Start of Records to process

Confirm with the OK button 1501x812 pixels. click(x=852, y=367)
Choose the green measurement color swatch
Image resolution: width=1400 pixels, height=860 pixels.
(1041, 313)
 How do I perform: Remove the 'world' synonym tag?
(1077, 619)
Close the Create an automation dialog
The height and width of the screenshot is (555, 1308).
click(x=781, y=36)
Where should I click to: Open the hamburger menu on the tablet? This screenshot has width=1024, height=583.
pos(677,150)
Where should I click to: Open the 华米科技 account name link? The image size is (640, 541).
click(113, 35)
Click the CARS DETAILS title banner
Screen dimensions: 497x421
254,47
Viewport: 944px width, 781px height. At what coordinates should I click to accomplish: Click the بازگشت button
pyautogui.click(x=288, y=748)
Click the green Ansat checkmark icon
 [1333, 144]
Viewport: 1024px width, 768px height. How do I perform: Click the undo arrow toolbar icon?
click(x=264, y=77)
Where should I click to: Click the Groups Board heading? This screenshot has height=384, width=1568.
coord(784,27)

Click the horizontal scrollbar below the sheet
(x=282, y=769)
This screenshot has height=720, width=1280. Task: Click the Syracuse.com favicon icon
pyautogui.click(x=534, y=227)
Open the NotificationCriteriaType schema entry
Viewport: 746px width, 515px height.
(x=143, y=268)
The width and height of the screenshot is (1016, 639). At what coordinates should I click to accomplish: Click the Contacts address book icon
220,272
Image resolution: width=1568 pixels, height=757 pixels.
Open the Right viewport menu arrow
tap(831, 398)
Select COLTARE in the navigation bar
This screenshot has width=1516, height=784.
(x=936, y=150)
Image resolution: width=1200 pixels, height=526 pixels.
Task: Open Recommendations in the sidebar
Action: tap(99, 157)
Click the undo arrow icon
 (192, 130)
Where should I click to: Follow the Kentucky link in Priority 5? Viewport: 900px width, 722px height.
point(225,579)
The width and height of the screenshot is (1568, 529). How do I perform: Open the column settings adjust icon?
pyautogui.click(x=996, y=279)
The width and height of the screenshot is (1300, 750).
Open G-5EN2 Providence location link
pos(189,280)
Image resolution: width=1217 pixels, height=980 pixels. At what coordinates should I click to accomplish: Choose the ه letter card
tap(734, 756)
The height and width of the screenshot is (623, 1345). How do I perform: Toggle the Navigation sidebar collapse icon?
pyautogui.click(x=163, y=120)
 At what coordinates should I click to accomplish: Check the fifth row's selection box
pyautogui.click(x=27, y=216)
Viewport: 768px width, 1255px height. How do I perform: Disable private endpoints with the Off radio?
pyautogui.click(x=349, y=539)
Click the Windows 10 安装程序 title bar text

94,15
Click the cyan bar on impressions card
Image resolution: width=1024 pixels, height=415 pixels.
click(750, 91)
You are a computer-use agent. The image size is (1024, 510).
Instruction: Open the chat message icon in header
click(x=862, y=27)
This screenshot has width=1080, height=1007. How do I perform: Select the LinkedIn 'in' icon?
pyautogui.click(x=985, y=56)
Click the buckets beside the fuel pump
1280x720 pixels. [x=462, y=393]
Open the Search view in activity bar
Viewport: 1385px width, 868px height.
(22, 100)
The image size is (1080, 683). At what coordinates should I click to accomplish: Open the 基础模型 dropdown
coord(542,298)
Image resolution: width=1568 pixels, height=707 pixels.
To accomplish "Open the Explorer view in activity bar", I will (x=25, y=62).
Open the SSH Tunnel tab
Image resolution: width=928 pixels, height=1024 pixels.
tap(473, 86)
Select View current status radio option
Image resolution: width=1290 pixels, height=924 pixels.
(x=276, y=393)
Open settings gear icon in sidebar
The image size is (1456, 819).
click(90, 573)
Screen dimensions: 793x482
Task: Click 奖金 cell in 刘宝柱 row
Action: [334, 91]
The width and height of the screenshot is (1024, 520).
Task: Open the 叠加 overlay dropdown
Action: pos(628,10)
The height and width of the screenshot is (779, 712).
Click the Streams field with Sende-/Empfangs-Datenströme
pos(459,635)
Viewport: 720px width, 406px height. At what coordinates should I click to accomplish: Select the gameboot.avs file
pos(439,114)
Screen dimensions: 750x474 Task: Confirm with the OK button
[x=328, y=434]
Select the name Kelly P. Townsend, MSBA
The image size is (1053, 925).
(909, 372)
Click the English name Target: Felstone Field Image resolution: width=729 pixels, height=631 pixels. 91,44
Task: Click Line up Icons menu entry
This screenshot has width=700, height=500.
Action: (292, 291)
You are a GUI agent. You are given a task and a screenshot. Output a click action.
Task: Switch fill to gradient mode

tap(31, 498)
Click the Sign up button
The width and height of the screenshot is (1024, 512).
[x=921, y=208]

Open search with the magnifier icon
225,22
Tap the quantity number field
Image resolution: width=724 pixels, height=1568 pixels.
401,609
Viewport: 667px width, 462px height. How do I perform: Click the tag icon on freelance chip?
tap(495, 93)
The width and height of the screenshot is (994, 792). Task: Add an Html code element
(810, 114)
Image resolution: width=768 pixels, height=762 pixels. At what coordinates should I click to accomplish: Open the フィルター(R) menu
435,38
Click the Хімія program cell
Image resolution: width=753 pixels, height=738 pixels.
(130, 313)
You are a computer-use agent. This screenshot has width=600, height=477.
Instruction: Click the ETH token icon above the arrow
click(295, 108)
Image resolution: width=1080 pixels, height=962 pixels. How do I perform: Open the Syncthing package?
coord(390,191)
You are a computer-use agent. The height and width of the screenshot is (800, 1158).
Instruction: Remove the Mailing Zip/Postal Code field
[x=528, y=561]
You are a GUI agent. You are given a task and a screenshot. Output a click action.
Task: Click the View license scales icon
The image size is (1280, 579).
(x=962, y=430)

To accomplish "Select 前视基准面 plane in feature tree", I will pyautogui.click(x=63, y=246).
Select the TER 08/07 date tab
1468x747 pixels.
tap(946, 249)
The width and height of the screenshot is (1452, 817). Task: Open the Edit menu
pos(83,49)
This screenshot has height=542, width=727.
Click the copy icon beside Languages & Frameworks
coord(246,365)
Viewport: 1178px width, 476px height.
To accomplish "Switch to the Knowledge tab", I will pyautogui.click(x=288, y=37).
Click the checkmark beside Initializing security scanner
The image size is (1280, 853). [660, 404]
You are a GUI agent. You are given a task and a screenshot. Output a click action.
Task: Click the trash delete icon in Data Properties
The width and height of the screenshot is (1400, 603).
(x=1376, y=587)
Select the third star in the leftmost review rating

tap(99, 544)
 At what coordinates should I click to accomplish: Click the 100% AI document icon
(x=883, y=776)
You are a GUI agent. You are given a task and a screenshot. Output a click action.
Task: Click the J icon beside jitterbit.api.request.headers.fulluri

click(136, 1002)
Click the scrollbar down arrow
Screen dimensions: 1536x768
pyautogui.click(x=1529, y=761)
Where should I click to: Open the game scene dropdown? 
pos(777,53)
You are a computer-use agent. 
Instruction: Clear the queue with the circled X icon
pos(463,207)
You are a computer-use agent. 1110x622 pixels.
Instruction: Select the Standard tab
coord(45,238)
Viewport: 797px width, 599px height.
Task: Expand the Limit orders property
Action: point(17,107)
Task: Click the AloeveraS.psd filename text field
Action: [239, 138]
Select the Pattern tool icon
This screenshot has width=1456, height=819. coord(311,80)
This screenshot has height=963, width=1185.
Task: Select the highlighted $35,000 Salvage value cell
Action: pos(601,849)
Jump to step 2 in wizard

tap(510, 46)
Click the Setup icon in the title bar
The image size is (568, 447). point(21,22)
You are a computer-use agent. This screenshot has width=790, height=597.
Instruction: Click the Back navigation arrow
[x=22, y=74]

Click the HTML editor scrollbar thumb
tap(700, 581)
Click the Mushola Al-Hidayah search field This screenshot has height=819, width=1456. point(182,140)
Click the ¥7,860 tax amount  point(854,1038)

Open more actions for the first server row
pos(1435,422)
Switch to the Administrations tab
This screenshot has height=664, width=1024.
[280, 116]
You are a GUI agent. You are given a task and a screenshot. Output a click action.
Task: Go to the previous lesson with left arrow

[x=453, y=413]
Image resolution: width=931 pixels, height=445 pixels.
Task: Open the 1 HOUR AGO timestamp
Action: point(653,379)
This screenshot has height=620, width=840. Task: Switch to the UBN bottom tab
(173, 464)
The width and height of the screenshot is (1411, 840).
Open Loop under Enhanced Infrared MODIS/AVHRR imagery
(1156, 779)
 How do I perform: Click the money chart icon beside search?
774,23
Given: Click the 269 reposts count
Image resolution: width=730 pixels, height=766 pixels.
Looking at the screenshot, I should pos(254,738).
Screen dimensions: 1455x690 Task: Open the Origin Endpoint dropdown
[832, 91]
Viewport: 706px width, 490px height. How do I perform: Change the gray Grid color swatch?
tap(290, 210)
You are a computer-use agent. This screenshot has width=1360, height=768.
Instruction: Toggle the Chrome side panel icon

End of Records to process

### Work order
Each line of the entries holding the string "computer" should be found and copied.

### Response for this exercise
You are a computer-use agent. The image size is (1024, 510).
You are a computer-use agent. This screenshot has width=600, height=477.
You are a computer-use agent. The height and width of the screenshot is (800, 1158).
You are a computer-use agent. 
You are a computer-use agent. 1110x622 pixels.
You are a computer-use agent. This screenshot has width=790, height=597.
You are a computer-use agent. This screenshot has width=1360, height=768.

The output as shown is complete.